PROBLEM REQUIREMENTS - Restate the lines exactly, starting at the line that contains "The width and height of the screenshot is (819, 1456)." and finishing with the final line of the records.

DATA TO USE -
<<<<

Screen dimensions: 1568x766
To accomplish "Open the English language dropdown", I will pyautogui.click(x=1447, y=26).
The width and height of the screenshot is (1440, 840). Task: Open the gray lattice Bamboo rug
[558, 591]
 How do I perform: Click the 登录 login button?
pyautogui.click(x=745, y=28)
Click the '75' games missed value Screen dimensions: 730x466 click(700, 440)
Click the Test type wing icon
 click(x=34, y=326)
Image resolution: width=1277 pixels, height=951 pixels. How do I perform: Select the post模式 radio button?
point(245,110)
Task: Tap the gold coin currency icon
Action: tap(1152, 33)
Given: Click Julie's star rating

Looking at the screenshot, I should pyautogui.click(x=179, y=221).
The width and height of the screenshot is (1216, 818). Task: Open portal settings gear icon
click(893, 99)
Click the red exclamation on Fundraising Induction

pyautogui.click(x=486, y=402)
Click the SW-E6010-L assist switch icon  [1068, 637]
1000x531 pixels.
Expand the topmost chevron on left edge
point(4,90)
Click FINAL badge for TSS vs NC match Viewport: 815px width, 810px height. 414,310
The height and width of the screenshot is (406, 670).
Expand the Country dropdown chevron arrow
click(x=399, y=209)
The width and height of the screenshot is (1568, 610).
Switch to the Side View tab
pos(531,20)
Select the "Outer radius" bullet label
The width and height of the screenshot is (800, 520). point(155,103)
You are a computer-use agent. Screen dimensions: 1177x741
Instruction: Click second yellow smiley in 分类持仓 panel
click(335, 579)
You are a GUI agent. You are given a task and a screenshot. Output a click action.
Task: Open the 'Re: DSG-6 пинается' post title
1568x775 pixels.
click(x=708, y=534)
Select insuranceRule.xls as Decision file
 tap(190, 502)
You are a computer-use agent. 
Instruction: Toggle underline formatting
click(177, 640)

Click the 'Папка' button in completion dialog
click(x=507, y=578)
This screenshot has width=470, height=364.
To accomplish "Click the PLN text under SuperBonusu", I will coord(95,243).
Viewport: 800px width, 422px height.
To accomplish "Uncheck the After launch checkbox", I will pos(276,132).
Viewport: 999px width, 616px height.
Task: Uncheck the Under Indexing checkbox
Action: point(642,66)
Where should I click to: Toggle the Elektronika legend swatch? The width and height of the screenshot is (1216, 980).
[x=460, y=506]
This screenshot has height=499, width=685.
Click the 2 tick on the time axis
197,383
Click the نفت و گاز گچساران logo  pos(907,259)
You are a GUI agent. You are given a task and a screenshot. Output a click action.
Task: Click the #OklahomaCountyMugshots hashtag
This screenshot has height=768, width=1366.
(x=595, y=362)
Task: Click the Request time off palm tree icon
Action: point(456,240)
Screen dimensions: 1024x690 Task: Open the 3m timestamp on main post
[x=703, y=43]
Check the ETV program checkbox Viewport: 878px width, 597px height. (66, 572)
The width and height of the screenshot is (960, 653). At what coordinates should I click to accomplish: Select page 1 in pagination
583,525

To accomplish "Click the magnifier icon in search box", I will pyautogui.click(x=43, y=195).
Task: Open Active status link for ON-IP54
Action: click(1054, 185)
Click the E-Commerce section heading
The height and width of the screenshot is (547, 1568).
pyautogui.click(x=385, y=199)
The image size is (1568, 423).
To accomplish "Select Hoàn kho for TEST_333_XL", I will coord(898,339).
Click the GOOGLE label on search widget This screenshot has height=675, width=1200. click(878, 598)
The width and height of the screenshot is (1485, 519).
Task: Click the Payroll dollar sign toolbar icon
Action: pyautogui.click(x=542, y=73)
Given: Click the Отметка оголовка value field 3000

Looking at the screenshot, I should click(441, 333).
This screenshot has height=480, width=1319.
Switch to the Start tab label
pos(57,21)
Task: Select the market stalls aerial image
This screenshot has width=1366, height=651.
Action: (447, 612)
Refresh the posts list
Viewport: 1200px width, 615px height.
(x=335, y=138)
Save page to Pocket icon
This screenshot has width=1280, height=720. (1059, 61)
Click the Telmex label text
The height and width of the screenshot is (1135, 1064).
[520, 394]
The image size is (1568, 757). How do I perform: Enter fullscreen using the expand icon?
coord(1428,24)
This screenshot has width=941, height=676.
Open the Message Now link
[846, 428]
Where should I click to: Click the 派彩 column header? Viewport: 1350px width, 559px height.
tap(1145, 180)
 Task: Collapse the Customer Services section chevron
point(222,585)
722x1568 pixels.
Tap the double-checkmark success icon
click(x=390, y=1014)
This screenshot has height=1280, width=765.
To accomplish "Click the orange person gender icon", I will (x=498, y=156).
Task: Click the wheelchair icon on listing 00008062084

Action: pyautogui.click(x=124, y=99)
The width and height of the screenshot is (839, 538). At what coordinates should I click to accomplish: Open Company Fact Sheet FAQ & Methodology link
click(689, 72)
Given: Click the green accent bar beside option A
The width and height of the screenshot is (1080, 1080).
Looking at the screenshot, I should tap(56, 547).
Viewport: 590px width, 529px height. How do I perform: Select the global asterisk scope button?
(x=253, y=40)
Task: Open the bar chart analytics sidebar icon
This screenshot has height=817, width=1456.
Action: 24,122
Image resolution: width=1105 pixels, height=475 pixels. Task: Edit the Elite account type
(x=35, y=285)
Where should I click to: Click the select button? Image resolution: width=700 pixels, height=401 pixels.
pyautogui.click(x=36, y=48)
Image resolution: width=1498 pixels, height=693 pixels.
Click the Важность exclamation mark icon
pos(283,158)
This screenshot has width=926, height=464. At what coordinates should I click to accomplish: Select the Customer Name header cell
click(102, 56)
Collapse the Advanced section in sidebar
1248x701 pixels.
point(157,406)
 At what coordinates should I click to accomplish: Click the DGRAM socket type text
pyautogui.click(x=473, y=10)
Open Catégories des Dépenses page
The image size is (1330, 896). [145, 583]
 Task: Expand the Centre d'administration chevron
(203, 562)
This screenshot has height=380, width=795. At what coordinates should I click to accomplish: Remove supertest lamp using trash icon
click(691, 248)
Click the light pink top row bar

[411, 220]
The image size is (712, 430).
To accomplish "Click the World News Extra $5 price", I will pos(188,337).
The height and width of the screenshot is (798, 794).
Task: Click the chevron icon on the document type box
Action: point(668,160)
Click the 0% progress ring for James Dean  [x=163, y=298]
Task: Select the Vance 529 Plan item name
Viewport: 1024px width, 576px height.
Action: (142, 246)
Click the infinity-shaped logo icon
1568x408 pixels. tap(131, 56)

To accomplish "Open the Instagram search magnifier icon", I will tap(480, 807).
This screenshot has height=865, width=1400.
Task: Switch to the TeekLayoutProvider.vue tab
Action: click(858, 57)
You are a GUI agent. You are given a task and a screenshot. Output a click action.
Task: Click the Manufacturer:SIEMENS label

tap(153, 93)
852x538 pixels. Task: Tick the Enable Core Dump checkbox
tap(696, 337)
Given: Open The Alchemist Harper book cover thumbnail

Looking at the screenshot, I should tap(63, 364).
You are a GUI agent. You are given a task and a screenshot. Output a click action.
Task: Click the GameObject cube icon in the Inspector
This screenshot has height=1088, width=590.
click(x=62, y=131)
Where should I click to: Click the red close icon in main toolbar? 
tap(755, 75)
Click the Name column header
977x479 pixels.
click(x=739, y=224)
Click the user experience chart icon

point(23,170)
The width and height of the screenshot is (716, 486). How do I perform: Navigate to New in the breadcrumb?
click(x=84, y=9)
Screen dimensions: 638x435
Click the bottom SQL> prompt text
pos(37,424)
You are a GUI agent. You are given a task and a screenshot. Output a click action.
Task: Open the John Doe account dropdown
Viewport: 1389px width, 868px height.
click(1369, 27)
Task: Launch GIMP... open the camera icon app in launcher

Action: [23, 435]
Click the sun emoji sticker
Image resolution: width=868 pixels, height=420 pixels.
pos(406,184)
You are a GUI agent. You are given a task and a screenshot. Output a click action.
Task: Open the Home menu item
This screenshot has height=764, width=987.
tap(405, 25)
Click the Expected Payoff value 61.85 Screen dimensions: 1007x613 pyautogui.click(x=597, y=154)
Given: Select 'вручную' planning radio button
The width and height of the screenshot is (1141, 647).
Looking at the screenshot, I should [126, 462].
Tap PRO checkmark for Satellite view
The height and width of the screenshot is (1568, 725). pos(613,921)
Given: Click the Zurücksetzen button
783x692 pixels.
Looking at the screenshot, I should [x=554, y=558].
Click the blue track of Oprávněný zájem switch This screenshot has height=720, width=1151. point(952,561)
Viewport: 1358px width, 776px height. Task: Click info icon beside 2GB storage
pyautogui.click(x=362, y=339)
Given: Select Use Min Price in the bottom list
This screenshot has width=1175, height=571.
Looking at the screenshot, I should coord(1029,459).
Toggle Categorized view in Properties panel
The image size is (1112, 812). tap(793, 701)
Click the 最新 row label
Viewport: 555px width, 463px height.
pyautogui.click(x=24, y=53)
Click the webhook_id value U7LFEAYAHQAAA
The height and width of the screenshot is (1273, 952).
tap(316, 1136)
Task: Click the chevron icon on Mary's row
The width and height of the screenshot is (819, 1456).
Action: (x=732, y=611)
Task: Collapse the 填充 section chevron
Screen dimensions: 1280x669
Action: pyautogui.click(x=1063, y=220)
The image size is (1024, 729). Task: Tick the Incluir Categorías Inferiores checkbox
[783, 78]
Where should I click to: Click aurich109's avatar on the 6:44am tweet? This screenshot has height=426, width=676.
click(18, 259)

>>>>

EXPECTED OUTPUT -
The width and height of the screenshot is (819, 1456).
Action: (x=732, y=611)
Task: Collapse the 填充 section chevron
Screen dimensions: 1280x669
Action: pyautogui.click(x=1063, y=220)
The image size is (1024, 729). Task: Tick the Incluir Categorías Inferiores checkbox
[783, 78]
Where should I click to: Click aurich109's avatar on the 6:44am tweet? This screenshot has height=426, width=676.
click(18, 259)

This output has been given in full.